§ Data to use
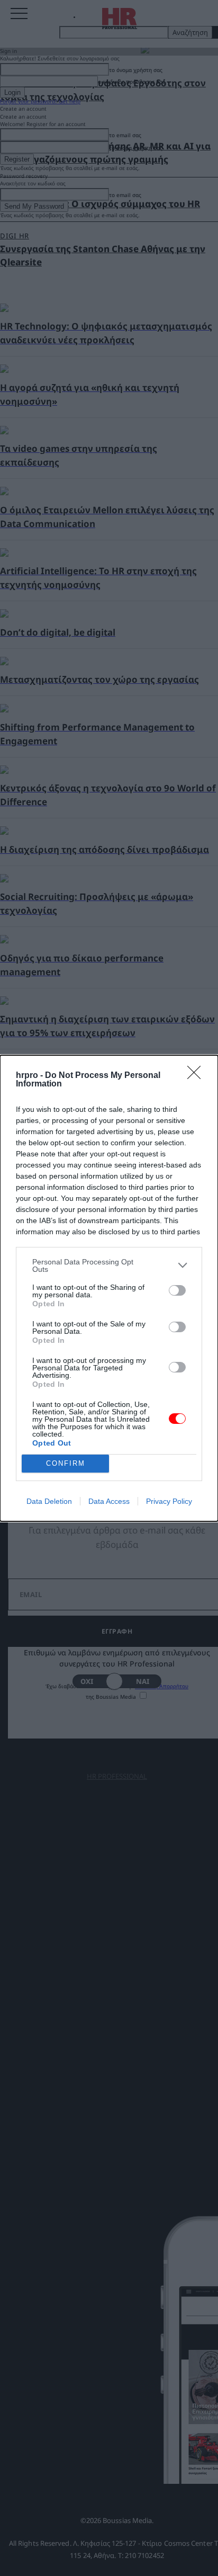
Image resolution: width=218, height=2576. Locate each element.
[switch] (177, 1290)
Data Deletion (49, 1501)
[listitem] (109, 1265)
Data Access (109, 1501)
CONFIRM (65, 1463)
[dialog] (109, 1288)
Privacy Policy (169, 1501)
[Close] (197, 1076)
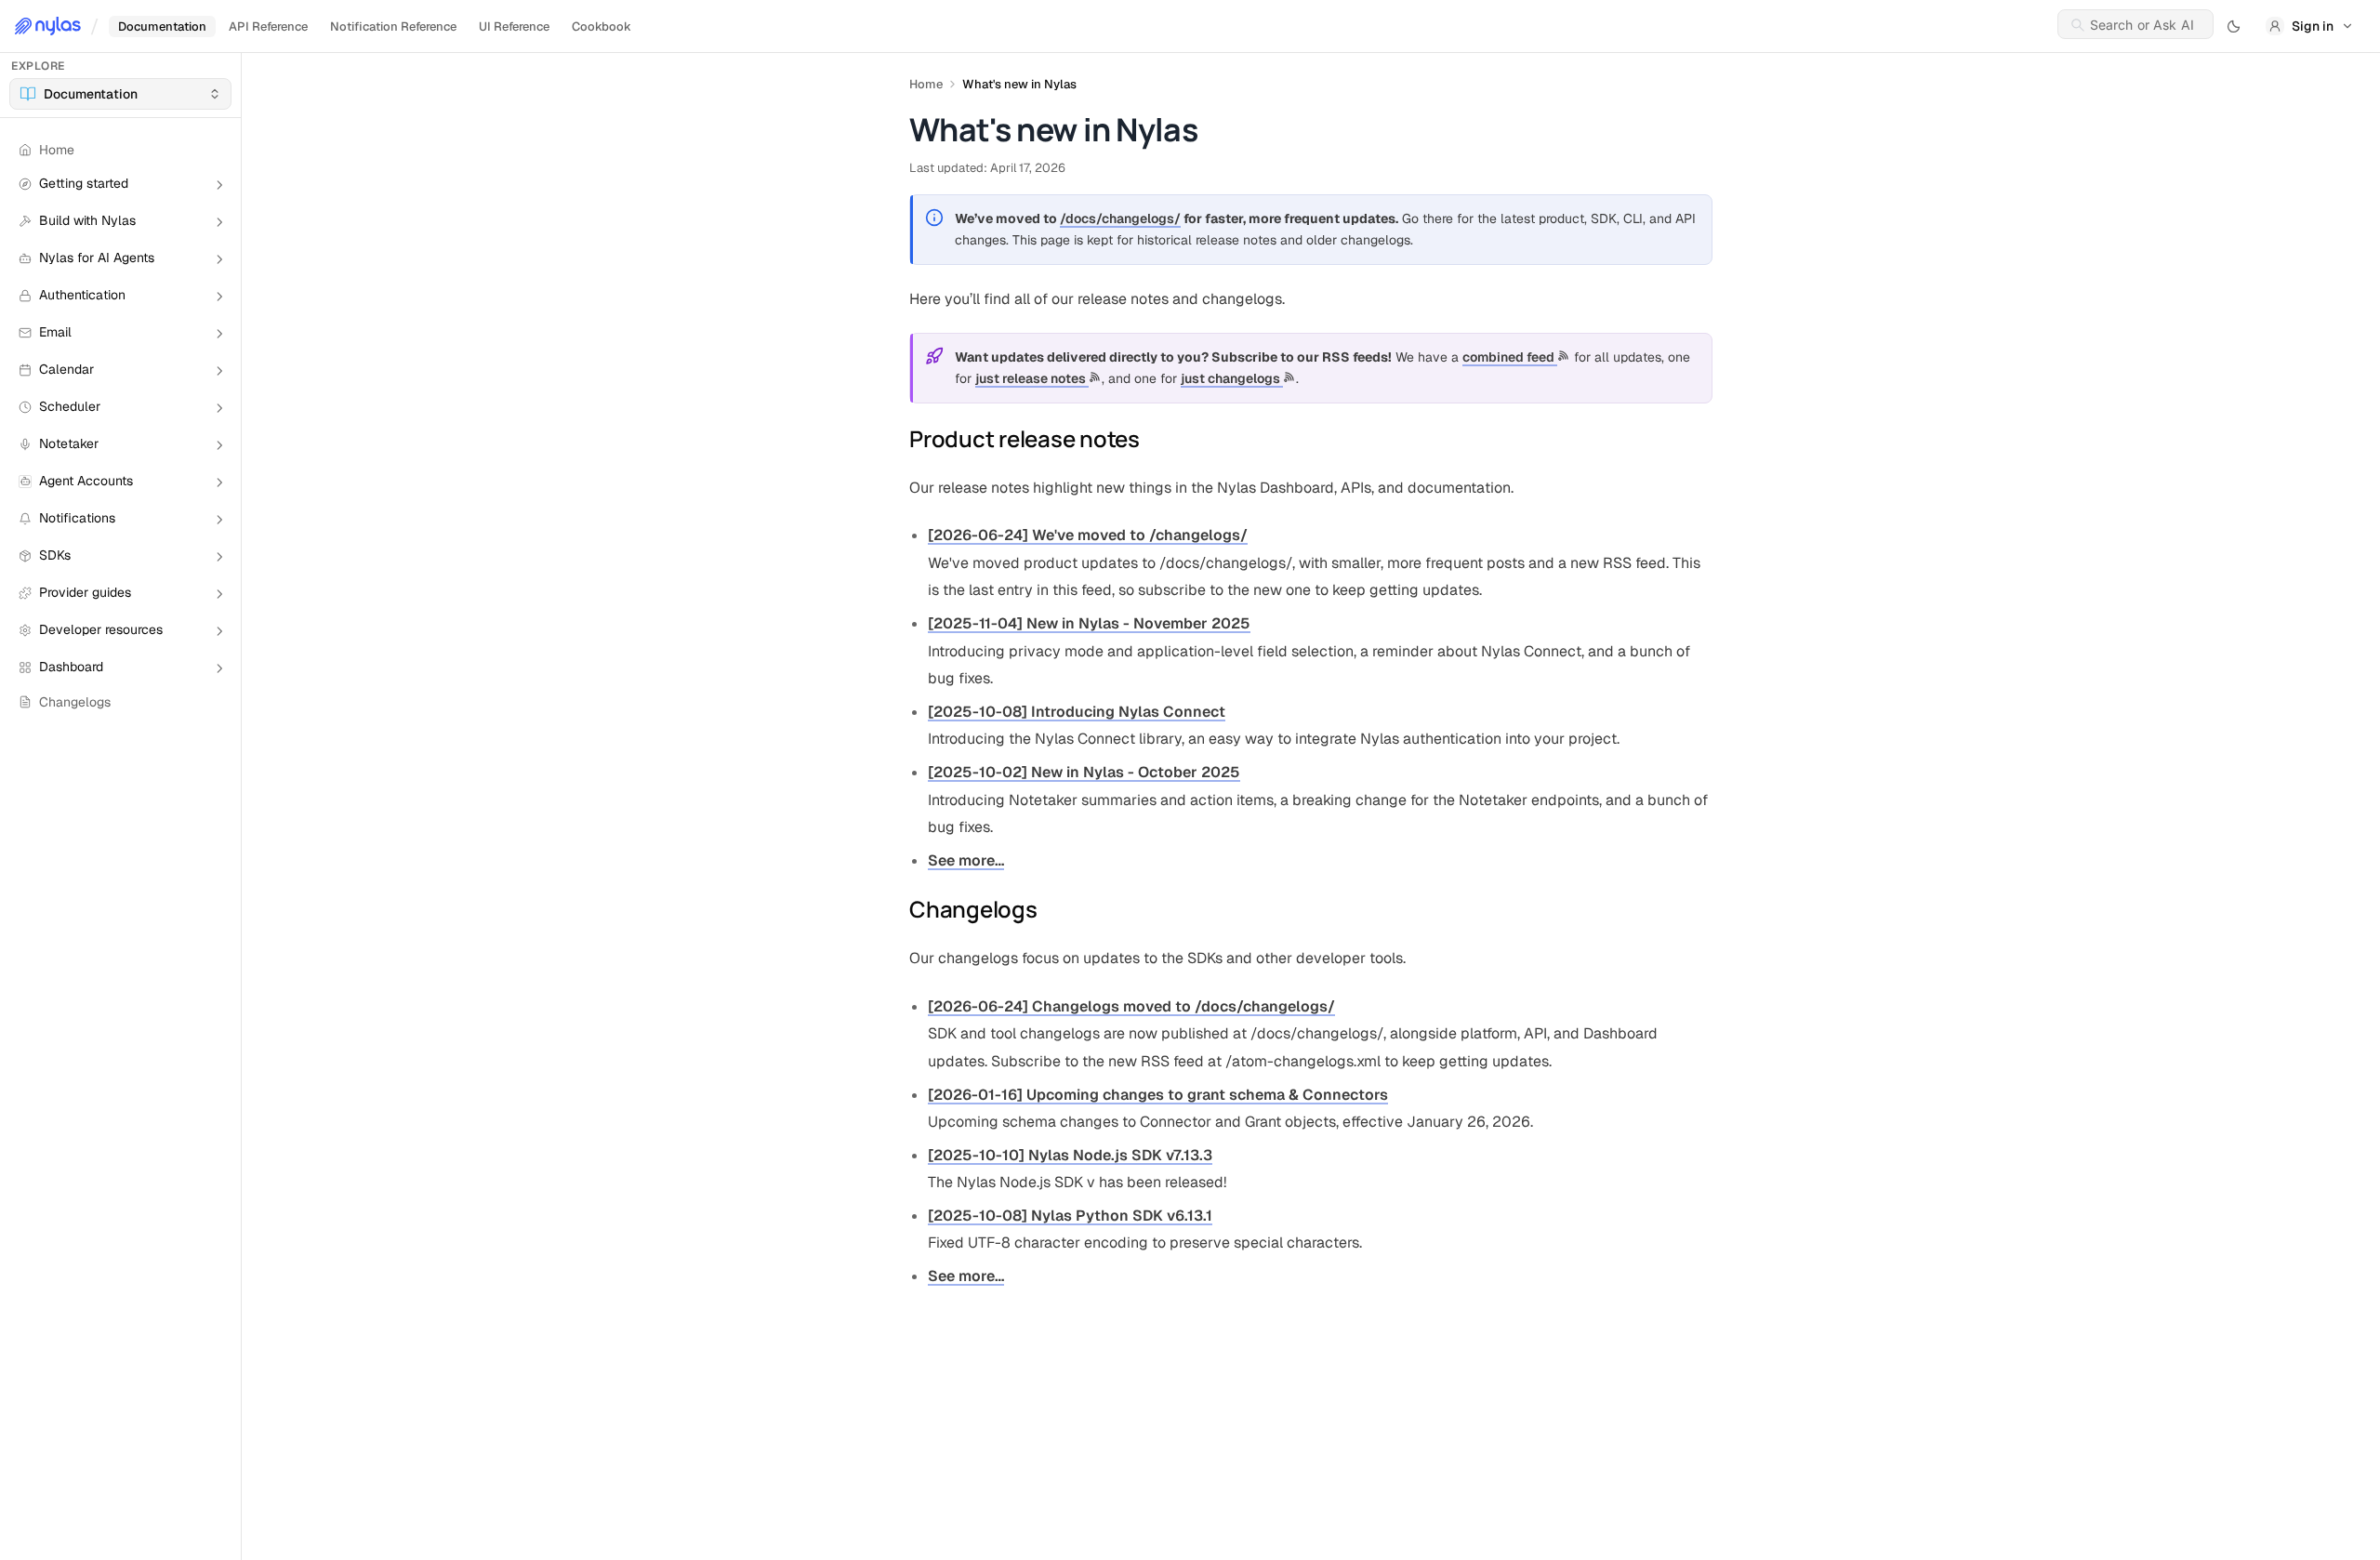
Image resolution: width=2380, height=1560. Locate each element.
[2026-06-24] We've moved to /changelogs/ (1088, 535)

§ What is expected
The records above should be repeated exactly, with no pictures in the copy.

§ Answer section
Image resolution: width=218, height=2576. Locate each element.
[switch] (177, 1290)
Data Deletion (49, 1501)
[listitem] (109, 1265)
Data Access (109, 1501)
CONFIRM (65, 1463)
[dialog] (109, 1288)
Privacy Policy (169, 1501)
[Close] (197, 1076)
Image resolution: width=2380, height=1560. Locate each element.
[2026-06-24] We've moved to /changelogs/ (1088, 535)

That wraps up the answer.